The second edition, with Gaskell's corrections, particularly on typographical mistakes when writing the Lancashire dialect, appeared on 3 January 1849. The third edition soon followed, in February. A fourth, without Gaskell's involvement, appeared in October 1850. The fifth edition, from 1854, was the first single volume edition and included William Gaskell's lectures on the dialect. Mary Barton uses the word "wench" a total of 42 times.

==Analysis==

===Genre===
One element of the novel that has been a subject of heavy criticism is the apparent shift in genres between the political focus of the early chapters to the domestic in the later ones. Raymond Williams particularly saw this as a failure by the author: the early chapters, he said, are the "most moving response in the literature to the industrial suffering of the 1840s", but in the later, the novel becomes a "familiar and orthodox...Victorian novel of sentiment". Williams suggested that this shift may have been at the influence of her publishers, an idea supported by the title change, which changes the main focus of the reader from the political upheaval John is trying to promote to Mary's emotional journey.

However, Kamilla Elliot disagrees with Williams about the weakness of the domestic genre, saying, "It is the romance plot, not the political plot, that contains the more radical political critique in the novel."

===Style===
It is a subject of some debate whether the first person narrator in Mary Barton is synonymous with Gaskell. On the one hand, the consistent use of tone through the original preface and the novel, and authorial insets like the first paragraph of chapter 5 suggest the Gaskell is directly narrating the story. Contrarily, critics like Lansbury suggest the narrator is too unsympathetic in all Gaskell's Manchester novels to be her own voice:
Nothing could be more unwise than to regard the authorial 'I' of the novels as the voice of Elizabeth Gaskell, particularly in the Manchester novels. The narrator has a tendency to engage in false pleading and specious argument, while the workers demonstrate honesty and commonsense.

Hopkins goes so far as to claim that the detail to verisimilitude in the novel made it the first "respectable" social novel, in contrast with the lack of believability in, for example, Disraeli's Sybil or Tonna's Helen Fleetwood.

Prominent in the novel is Gaskell's attempt to reinforce the realism of her representation through the inclusion of "working-class discourses", not only through the use of closely imitated colloquialisms and dialect, but also through "passages from Chartist poems, working class ballads, proverbs, maxims, and nursery rhymes, as John Barton's radical discourse, Ben Davenport's deathbed curses, and Job Legh's language of Christian submission."

===Themes===
Kathleen Mary Tillotson wrote that Mary Barton is "built on the assumptions of Chartism and Past and Present", two works of social criticism by Thomas Carlyle.

The first half of the novel focuses mainly on the comparison between the rich and poor. In a series of set pieces across the opening chapters, we are shown the lifestyles of the Bartons, Wilsons (most prominently in the chapter "A Manchester Tea-Party") and Davenport's respective households compared to the contrasting affluence of the Carson establishment (in the chapter "Poverty and Death"). A key symbol shown in this chapter is the use of five shillings; this amount being the price John Barton receives for pawning most of his possessions, but also the loose change in Harry Carson's pocket.

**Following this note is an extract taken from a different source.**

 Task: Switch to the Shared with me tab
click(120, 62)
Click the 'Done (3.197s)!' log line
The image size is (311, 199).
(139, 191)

Gaskell details the importance of the mother in a family; as is seen from the visible decline in John Barton's physical and moral well-being after his wife's death. This view is also symbolized by Job Legh's inability to care for Margaret as a baby in the chapter "Barton's London Experience". The theme of motherhood is connected to declining masculinity: Surridge points out that the roles of nurturing fall towards the men as bread-winning falls away. Both Wilson and Barton are pictured holding the infants in the place of the nanny that can't be afforded as the novel begins, but eventually, both end up relying on the income of their children, Jem and Mary respectively.

The second half of the book deals mainly with the murder plot. Here it can be seen that redemption is also a key aspect of the novel; not least because of the eventual outcome of the relationship between Messrs Carson and Barton, but also in Gaskell's presentation of Esther, the typical "fallen woman". The selfless nature she gives the character, on several occasions having her confess her faults with brutal honesty, is an attempt to make the reader sympathize with the character of a prostitute, unusual for the time.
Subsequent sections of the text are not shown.